Stored data entries

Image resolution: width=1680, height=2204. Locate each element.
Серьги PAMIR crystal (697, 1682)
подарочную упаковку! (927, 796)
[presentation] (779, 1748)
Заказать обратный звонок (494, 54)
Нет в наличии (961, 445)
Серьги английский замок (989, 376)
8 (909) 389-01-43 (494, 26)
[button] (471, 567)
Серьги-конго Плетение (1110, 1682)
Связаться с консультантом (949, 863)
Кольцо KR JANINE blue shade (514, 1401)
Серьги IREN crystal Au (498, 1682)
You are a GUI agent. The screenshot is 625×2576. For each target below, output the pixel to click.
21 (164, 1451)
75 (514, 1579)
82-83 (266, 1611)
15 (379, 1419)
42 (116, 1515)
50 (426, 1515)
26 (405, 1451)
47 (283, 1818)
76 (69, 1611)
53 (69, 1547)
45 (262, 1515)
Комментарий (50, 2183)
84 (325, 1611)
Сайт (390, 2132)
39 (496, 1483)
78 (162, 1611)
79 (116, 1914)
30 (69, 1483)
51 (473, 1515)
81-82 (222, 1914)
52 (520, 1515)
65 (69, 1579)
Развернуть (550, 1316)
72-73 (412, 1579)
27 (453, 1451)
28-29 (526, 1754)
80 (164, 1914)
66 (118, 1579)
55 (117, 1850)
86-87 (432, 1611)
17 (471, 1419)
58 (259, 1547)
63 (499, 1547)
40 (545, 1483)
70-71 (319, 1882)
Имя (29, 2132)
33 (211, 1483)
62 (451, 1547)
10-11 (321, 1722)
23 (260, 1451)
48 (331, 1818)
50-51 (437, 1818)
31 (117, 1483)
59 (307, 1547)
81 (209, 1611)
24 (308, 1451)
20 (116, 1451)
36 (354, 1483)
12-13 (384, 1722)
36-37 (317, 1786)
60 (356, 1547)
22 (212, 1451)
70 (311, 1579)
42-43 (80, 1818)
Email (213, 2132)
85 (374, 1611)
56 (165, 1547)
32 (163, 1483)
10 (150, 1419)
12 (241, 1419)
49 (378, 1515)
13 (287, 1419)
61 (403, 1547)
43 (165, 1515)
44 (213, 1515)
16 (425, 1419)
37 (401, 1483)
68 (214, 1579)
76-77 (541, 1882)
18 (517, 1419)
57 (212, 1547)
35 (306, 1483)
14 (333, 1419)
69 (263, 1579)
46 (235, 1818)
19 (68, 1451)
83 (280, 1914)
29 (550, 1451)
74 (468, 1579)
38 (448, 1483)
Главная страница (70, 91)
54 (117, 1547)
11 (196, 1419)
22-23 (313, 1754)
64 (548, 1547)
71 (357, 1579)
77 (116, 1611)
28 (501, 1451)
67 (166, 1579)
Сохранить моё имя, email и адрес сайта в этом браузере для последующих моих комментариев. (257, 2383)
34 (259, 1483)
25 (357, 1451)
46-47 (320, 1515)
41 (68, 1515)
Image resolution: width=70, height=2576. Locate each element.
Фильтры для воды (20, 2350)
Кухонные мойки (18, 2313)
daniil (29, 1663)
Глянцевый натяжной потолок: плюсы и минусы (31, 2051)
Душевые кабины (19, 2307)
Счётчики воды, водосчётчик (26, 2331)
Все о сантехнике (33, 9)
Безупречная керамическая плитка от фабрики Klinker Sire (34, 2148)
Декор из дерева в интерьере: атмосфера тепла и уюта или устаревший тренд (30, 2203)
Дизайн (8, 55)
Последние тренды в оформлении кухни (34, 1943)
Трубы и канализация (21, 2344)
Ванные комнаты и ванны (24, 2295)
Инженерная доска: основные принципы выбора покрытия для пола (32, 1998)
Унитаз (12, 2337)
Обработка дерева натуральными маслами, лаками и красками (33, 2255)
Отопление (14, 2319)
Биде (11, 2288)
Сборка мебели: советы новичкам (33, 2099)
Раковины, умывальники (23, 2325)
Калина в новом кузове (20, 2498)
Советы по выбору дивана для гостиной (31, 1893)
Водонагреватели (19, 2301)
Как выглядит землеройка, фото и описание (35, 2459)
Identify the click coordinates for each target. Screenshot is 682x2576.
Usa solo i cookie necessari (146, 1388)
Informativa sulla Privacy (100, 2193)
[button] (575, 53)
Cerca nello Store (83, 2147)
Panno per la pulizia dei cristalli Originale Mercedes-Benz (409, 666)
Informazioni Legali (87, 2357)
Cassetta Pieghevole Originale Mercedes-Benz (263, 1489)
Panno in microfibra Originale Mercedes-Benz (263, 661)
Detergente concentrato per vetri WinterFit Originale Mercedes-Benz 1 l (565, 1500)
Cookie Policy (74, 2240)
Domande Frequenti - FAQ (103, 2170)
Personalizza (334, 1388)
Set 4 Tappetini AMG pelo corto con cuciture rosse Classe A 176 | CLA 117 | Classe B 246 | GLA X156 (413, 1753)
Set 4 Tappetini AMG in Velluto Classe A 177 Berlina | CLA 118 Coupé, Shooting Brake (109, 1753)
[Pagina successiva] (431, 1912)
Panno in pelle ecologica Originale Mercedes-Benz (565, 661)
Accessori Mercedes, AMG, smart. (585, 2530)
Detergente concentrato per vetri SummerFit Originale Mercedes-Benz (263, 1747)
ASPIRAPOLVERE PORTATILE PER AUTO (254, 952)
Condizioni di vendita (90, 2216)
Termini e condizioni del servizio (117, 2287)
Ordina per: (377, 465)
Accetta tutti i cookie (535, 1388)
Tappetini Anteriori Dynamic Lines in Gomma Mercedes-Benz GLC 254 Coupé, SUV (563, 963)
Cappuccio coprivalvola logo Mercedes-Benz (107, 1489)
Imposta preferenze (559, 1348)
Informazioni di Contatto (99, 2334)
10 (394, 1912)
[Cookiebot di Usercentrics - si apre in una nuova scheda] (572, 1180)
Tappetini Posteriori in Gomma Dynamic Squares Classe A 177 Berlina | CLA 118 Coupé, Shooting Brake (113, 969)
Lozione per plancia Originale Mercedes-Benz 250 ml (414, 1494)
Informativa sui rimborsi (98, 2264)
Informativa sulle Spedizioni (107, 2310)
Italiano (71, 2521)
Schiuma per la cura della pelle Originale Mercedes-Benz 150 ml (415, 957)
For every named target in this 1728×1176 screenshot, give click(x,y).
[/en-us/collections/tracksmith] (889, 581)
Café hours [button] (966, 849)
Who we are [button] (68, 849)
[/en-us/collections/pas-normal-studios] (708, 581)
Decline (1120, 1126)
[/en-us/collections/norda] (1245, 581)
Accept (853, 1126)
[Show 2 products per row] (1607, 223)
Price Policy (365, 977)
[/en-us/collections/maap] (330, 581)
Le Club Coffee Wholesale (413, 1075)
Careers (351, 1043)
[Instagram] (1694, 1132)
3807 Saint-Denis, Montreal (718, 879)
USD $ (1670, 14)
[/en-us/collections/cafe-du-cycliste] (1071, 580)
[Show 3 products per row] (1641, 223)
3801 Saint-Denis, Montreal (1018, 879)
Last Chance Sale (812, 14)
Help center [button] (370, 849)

Exercise
For every line above that holds the word "Berlina", report the whole line.

Your solution
Set 4 Tappetini AMG in Velluto Classe A 177 Berlina | CLA 118 Coupé, Shooting Brake (109, 1753)
Tappetini Posteriori in Gomma Dynamic Squares Classe A 177 Berlina | CLA 118 Coupé, Shooting Brake (113, 969)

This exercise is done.